__Requirement A__. Decide whether each statement below agrees with the forum thread about the 330i that broke down, answering yes or no and quoting the deciding words of the thread: (i) rwg treats four to five years as an average battery life for most cars in cold climates; (ii) The Roadstergal once started an old Miata on a dead battery with a jump; (iii) sp330i lists a bad alternator among the possible causes.

__Text to read__.
# 330i broke down



## sp330i (Dec 26, 2001)

1. Shell gasoline? - oh they fixed that and you don't live in a southern state.

2. Contaminated gasoline (water in the fuel)?

3. Bad flywheel sensor?

Please let us know when you discover the problem.


----------



## rwg (May 10, 2002)

Four years on the battery in Minnesota? It's probably the battery. Not sure why it wouldn't jump, but maybe it was just really, really dead.

four to five years is an average battery life for most cars in the cold climates and it has nothing to do with "bad engineering."


----------



## The Roadstergal (Sep 7, 2002)

rwg said:


> Four years on the battery in Minnesota? It's probably the battery. Not sure why it wouldn't jump, but maybe it was just really, really dead.


But if the charging system is intact, the car should still run, if the jump has enough juice to crank it, no? I started the old Miata on a dead (shorted and drained to nothing) battery with a jump, and drove it to get a new one...

__Requirement B__. Output the records exactly as they appear, from the line containing "has height=819, width=1456." up to and including the line containing "center [612, 109].", and leave the pictures out of your answer.

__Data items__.
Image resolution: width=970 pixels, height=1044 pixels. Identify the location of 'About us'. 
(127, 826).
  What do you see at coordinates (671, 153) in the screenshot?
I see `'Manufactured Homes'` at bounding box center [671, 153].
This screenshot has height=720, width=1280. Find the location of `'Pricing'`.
...
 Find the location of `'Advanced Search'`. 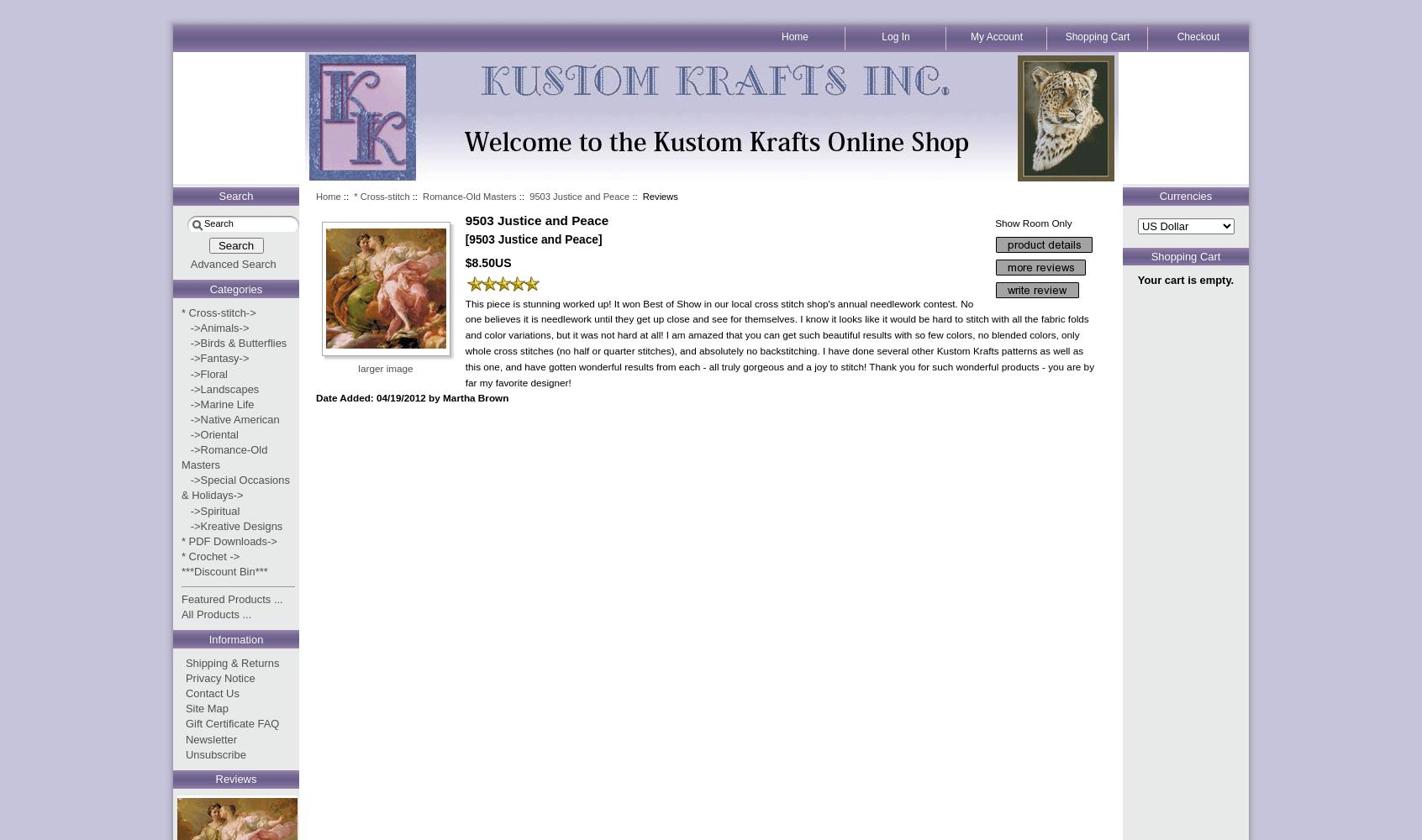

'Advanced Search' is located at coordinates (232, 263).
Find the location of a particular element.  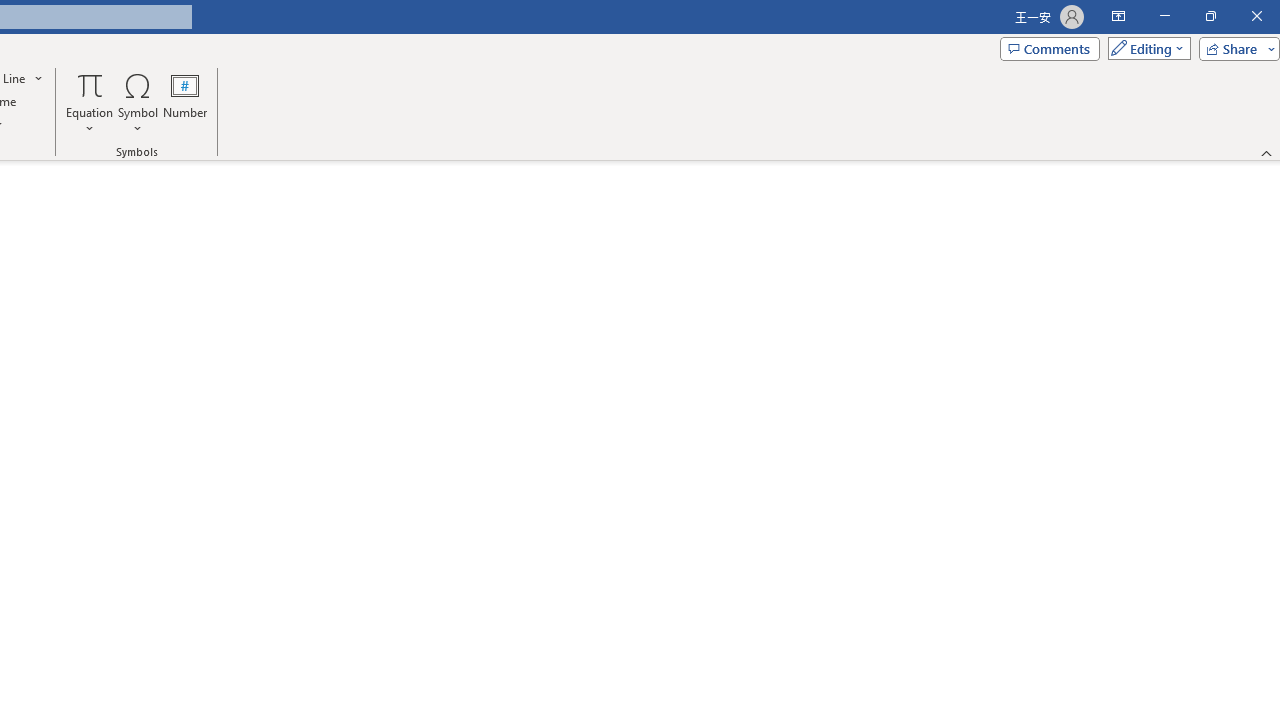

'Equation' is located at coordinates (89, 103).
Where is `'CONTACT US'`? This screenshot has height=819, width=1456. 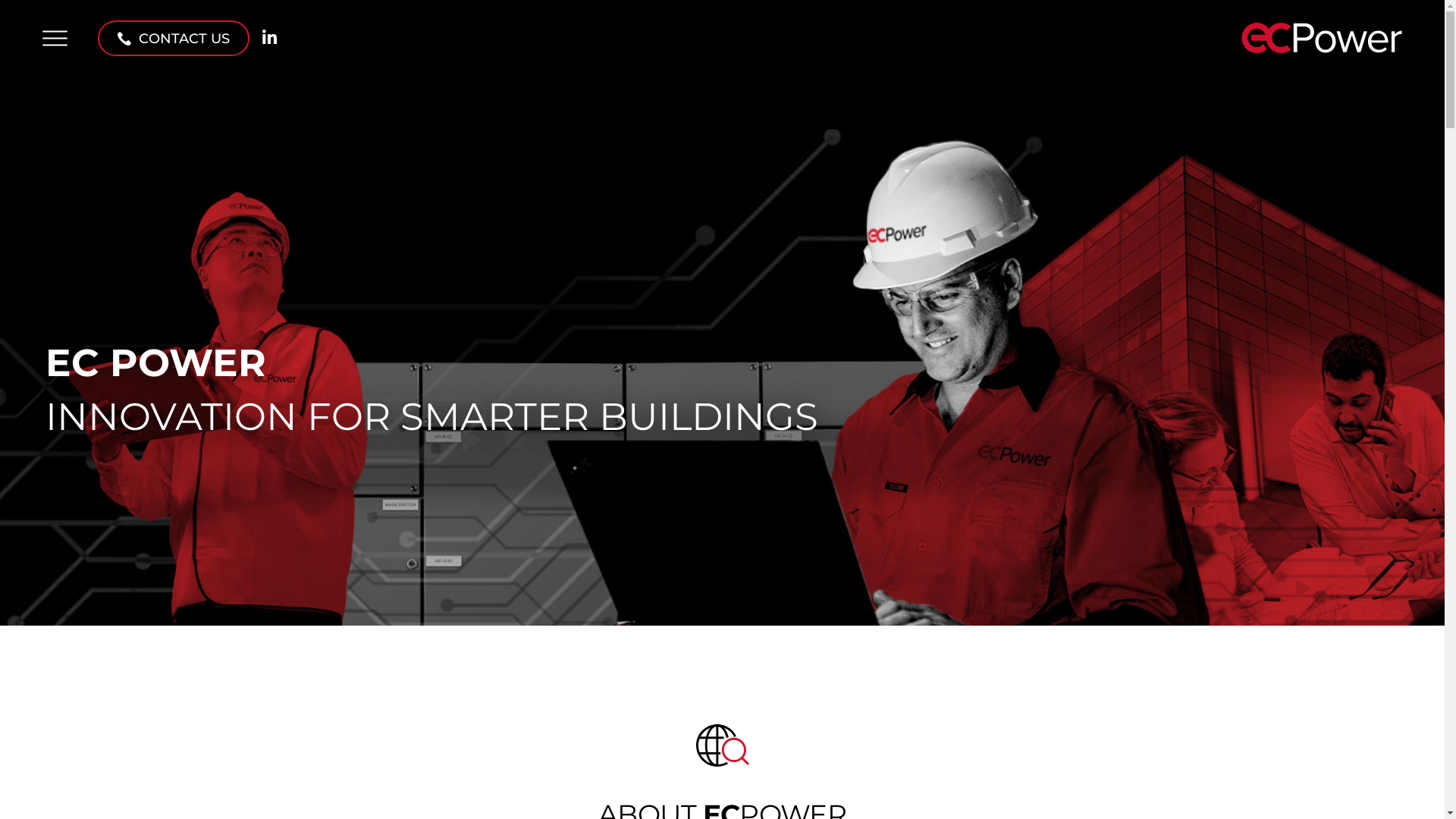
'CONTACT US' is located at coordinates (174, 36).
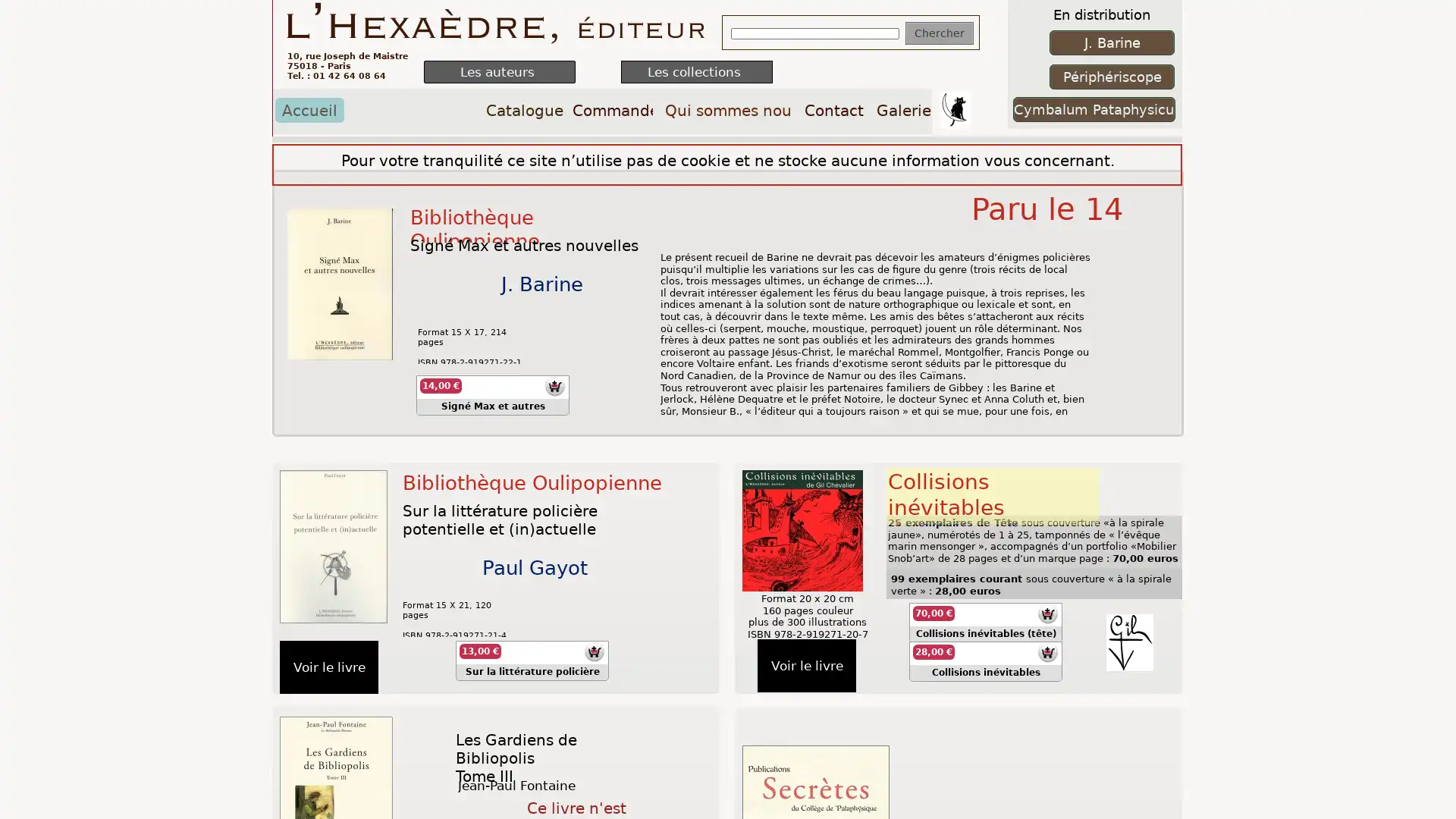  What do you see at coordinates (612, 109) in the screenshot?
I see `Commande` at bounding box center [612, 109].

__Task answer A__.
(i) Yes: "four to five years is an average battery life for most cars in the cold climates"
(ii) Yes: "I started the old Miata on a dead (shorted and drained to nothing) battery with a jump"
(iii) No: sp330i lists "Shell gasoline?", "Contaminated gasoline (water in the fuel)?" and "Bad flywheel sensor?"

__Task answer B__.
Where is `'CONTACT US'`? This screenshot has height=819, width=1456. 
'CONTACT US' is located at coordinates (174, 36).
  What do you see at coordinates (612, 109) in the screenshot?
I see `Commande` at bounding box center [612, 109].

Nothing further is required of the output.